Repeat the data in full. No line may differ from the original.

═══ SUPPLIED DATA ═══

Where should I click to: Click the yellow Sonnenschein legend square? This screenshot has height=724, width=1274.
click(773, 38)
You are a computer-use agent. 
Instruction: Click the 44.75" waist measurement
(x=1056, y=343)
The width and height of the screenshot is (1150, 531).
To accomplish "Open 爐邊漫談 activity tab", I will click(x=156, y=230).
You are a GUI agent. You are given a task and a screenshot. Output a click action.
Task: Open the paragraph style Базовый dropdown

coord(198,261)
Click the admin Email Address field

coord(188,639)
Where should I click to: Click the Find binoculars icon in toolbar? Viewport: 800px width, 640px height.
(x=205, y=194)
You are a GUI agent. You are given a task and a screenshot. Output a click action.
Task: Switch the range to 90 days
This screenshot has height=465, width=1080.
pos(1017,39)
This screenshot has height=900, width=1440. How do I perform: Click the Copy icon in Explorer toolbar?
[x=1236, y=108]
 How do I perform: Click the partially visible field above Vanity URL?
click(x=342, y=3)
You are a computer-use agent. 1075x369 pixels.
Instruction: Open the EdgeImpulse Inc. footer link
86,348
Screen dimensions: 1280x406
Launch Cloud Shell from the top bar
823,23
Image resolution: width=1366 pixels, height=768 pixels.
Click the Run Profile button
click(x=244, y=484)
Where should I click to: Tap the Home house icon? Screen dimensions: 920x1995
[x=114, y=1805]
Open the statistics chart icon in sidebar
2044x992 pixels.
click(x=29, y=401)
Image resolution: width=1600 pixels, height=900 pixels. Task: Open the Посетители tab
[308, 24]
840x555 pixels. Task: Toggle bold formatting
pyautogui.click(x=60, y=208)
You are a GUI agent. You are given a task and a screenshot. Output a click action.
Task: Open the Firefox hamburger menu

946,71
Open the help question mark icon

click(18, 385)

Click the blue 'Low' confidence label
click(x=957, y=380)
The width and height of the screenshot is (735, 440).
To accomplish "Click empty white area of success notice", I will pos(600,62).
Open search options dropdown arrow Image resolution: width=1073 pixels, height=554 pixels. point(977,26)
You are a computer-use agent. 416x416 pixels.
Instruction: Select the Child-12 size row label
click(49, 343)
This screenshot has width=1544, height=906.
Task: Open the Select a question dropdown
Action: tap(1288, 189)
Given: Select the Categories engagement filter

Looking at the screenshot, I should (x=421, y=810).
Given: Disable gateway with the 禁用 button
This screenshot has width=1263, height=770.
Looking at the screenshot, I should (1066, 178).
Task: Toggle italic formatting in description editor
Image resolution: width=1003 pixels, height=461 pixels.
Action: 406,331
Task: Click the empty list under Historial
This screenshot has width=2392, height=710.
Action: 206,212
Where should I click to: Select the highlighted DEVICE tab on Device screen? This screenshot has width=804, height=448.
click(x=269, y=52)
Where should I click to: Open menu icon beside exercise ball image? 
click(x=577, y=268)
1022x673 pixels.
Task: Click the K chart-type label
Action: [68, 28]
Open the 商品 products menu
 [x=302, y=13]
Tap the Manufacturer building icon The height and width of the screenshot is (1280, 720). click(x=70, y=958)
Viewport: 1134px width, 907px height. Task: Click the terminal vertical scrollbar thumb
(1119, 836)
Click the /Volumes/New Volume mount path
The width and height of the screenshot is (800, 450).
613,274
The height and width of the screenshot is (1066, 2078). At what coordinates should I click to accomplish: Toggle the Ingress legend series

═══

== SOLUTION TO THE EXERCISE ==
Where should I click to: Click the yellow Sonnenschein legend square? This screenshot has height=724, width=1274.
click(773, 38)
You are a computer-use agent. 
Instruction: Click the 44.75" waist measurement
(x=1056, y=343)
The width and height of the screenshot is (1150, 531).
To accomplish "Open 爐邊漫談 activity tab", I will click(x=156, y=230).
You are a GUI agent. You are given a task and a screenshot. Output a click action.
Task: Open the paragraph style Базовый dropdown

coord(198,261)
Click the admin Email Address field

coord(188,639)
Where should I click to: Click the Find binoculars icon in toolbar? Viewport: 800px width, 640px height.
(x=205, y=194)
You are a GUI agent. You are given a task and a screenshot. Output a click action.
Task: Switch the range to 90 days
This screenshot has height=465, width=1080.
pos(1017,39)
This screenshot has height=900, width=1440. How do I perform: Click the Copy icon in Explorer toolbar?
[x=1236, y=108]
 How do I perform: Click the partially visible field above Vanity URL?
click(x=342, y=3)
You are a computer-use agent. 1075x369 pixels.
Instruction: Open the EdgeImpulse Inc. footer link
86,348
Screen dimensions: 1280x406
Launch Cloud Shell from the top bar
823,23
Image resolution: width=1366 pixels, height=768 pixels.
Click the Run Profile button
click(x=244, y=484)
Where should I click to: Tap the Home house icon? Screen dimensions: 920x1995
[x=114, y=1805]
Open the statistics chart icon in sidebar
2044x992 pixels.
click(x=29, y=401)
Image resolution: width=1600 pixels, height=900 pixels. Task: Open the Посетители tab
[308, 24]
840x555 pixels. Task: Toggle bold formatting
pyautogui.click(x=60, y=208)
You are a GUI agent. You are given a task and a screenshot. Output a click action.
Task: Open the Firefox hamburger menu

946,71
Open the help question mark icon

click(18, 385)

Click the blue 'Low' confidence label
click(x=957, y=380)
The width and height of the screenshot is (735, 440).
To accomplish "Click empty white area of success notice", I will pos(600,62).
Open search options dropdown arrow Image resolution: width=1073 pixels, height=554 pixels. point(977,26)
You are a computer-use agent. 416x416 pixels.
Instruction: Select the Child-12 size row label
click(49, 343)
This screenshot has width=1544, height=906.
Task: Open the Select a question dropdown
Action: tap(1288, 189)
Given: Select the Categories engagement filter

Looking at the screenshot, I should (x=421, y=810).
Given: Disable gateway with the 禁用 button
This screenshot has width=1263, height=770.
Looking at the screenshot, I should (1066, 178).
Task: Toggle italic formatting in description editor
Image resolution: width=1003 pixels, height=461 pixels.
Action: 406,331
Task: Click the empty list under Historial
This screenshot has width=2392, height=710.
Action: 206,212
Where should I click to: Select the highlighted DEVICE tab on Device screen? This screenshot has width=804, height=448.
click(x=269, y=52)
Where should I click to: Open menu icon beside exercise ball image? 
click(x=577, y=268)
1022x673 pixels.
Task: Click the K chart-type label
Action: [68, 28]
Open the 商品 products menu
 [x=302, y=13]
Tap the Manufacturer building icon The height and width of the screenshot is (1280, 720). click(x=70, y=958)
Viewport: 1134px width, 907px height. Task: Click the terminal vertical scrollbar thumb
(1119, 836)
Click the /Volumes/New Volume mount path
The width and height of the screenshot is (800, 450).
613,274
The height and width of the screenshot is (1066, 2078). At what coordinates should I click to accomplish: Toggle the Ingress legend series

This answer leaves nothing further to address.